== ROWS ==
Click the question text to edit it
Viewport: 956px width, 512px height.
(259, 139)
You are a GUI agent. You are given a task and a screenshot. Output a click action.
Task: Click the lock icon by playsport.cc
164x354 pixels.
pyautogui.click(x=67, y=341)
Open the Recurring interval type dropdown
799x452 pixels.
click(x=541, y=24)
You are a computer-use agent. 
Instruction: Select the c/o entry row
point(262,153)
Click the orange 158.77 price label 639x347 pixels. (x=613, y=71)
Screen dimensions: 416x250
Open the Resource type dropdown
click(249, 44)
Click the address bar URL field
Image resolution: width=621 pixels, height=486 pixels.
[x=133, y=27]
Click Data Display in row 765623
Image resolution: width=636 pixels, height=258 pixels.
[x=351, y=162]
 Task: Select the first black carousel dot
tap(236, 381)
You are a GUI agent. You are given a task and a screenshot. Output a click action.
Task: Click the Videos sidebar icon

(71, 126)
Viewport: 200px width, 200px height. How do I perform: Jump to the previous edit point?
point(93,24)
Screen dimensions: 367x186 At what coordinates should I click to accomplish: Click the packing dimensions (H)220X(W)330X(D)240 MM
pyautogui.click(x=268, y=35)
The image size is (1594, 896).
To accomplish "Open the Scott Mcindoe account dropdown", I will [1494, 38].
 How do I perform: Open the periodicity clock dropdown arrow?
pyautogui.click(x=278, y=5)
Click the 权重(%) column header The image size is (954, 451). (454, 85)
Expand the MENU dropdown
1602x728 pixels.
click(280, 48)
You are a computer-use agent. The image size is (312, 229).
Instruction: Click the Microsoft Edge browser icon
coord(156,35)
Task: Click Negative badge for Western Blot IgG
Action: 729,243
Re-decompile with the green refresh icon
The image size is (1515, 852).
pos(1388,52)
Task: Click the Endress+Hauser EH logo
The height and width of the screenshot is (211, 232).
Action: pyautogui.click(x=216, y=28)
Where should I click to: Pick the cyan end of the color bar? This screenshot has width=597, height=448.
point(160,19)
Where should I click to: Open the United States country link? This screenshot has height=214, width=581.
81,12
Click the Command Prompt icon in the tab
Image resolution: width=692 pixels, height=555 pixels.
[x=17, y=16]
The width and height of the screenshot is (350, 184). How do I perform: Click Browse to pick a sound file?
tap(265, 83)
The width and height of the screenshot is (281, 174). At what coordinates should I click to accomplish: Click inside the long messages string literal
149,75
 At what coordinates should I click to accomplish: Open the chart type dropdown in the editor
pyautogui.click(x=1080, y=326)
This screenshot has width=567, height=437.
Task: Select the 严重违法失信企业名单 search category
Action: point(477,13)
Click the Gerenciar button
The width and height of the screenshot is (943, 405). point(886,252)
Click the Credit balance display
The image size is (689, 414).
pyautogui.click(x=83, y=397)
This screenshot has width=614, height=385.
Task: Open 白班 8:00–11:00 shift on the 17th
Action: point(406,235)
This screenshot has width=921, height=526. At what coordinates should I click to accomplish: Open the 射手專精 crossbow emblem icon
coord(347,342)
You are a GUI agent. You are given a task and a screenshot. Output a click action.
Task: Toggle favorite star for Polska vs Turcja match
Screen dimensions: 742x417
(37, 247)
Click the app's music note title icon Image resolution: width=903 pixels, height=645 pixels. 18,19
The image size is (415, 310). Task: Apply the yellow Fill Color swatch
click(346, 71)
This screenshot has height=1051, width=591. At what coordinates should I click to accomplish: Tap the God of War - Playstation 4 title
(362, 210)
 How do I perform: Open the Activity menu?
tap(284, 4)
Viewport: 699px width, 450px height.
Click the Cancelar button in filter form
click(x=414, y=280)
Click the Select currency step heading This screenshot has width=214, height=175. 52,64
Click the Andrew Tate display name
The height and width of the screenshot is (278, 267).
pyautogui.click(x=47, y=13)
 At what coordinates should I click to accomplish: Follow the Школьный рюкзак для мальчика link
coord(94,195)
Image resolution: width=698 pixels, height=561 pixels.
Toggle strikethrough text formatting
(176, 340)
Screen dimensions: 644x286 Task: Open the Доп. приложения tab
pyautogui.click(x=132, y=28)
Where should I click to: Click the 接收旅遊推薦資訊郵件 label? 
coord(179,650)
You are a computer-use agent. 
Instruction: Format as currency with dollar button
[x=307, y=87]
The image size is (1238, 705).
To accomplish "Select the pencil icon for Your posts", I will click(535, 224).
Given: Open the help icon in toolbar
===
### TASK REQUIREMENTS
Rewrite all of the lines above, swapping "GUI agent" for "screen assistant" wherever it occurs and leaving everything else as it is.

### ANSWER TO THE PROBLEM
Click the question text to edit it
Viewport: 956px width, 512px height.
(259, 139)
You are a screen assistant. You are given a task and a screenshot. Output a click action.
Task: Click the lock icon by playsport.cc
164x354 pixels.
pyautogui.click(x=67, y=341)
Open the Recurring interval type dropdown
799x452 pixels.
click(x=541, y=24)
You are a computer-use agent. 
Instruction: Select the c/o entry row
point(262,153)
Click the orange 158.77 price label 639x347 pixels. (x=613, y=71)
Screen dimensions: 416x250
Open the Resource type dropdown
click(249, 44)
Click the address bar URL field
Image resolution: width=621 pixels, height=486 pixels.
[x=133, y=27]
Click Data Display in row 765623
Image resolution: width=636 pixels, height=258 pixels.
[x=351, y=162]
 Task: Select the first black carousel dot
tap(236, 381)
You are a screen assistant. You are given a task and a screenshot. Output a click action.
Task: Click the Videos sidebar icon

(71, 126)
Viewport: 200px width, 200px height. How do I perform: Jump to the previous edit point?
point(93,24)
Screen dimensions: 367x186 At what coordinates should I click to accomplish: Click the packing dimensions (H)220X(W)330X(D)240 MM
pyautogui.click(x=268, y=35)
The image size is (1594, 896).
To accomplish "Open the Scott Mcindoe account dropdown", I will [1494, 38].
 How do I perform: Open the periodicity clock dropdown arrow?
pyautogui.click(x=278, y=5)
Click the 权重(%) column header The image size is (954, 451). (454, 85)
Expand the MENU dropdown
1602x728 pixels.
click(280, 48)
You are a computer-use agent. The image size is (312, 229).
Instruction: Click the Microsoft Edge browser icon
coord(156,35)
Task: Click Negative badge for Western Blot IgG
Action: 729,243
Re-decompile with the green refresh icon
The image size is (1515, 852).
pos(1388,52)
Task: Click the Endress+Hauser EH logo
The height and width of the screenshot is (211, 232).
Action: pyautogui.click(x=216, y=28)
Where should I click to: Pick the cyan end of the color bar? This screenshot has width=597, height=448.
point(160,19)
Where should I click to: Open the United States country link? This screenshot has height=214, width=581.
81,12
Click the Command Prompt icon in the tab
Image resolution: width=692 pixels, height=555 pixels.
[x=17, y=16]
The width and height of the screenshot is (350, 184). How do I perform: Click Browse to pick a sound file?
tap(265, 83)
The width and height of the screenshot is (281, 174). At what coordinates should I click to accomplish: Click inside the long messages string literal
149,75
 At what coordinates should I click to accomplish: Open the chart type dropdown in the editor
pyautogui.click(x=1080, y=326)
This screenshot has width=567, height=437.
Task: Select the 严重违法失信企业名单 search category
Action: point(477,13)
Click the Gerenciar button
The width and height of the screenshot is (943, 405). point(886,252)
Click the Credit balance display
The image size is (689, 414).
pyautogui.click(x=83, y=397)
This screenshot has width=614, height=385.
Task: Open 白班 8:00–11:00 shift on the 17th
Action: point(406,235)
This screenshot has width=921, height=526. At what coordinates should I click to accomplish: Open the 射手專精 crossbow emblem icon
coord(347,342)
You are a screen assistant. You are given a task and a screenshot. Output a click action.
Task: Toggle favorite star for Polska vs Turcja match
Screen dimensions: 742x417
(37, 247)
Click the app's music note title icon Image resolution: width=903 pixels, height=645 pixels. 18,19
The image size is (415, 310). Task: Apply the yellow Fill Color swatch
click(346, 71)
This screenshot has height=1051, width=591. At what coordinates should I click to accomplish: Tap the God of War - Playstation 4 title
(362, 210)
 How do I perform: Open the Activity menu?
tap(284, 4)
Viewport: 699px width, 450px height.
Click the Cancelar button in filter form
click(x=414, y=280)
Click the Select currency step heading This screenshot has width=214, height=175. 52,64
Click the Andrew Tate display name
The height and width of the screenshot is (278, 267).
pyautogui.click(x=47, y=13)
 At what coordinates should I click to accomplish: Follow the Школьный рюкзак для мальчика link
coord(94,195)
Image resolution: width=698 pixels, height=561 pixels.
Toggle strikethrough text formatting
(176, 340)
Screen dimensions: 644x286 Task: Open the Доп. приложения tab
pyautogui.click(x=132, y=28)
Where should I click to: Click the 接收旅遊推薦資訊郵件 label? 
coord(179,650)
You are a computer-use agent. 
Instruction: Format as currency with dollar button
[x=307, y=87]
The image size is (1238, 705).
To accomplish "Select the pencil icon for Your posts", I will click(535, 224).
Given: Open the help icon in toolbar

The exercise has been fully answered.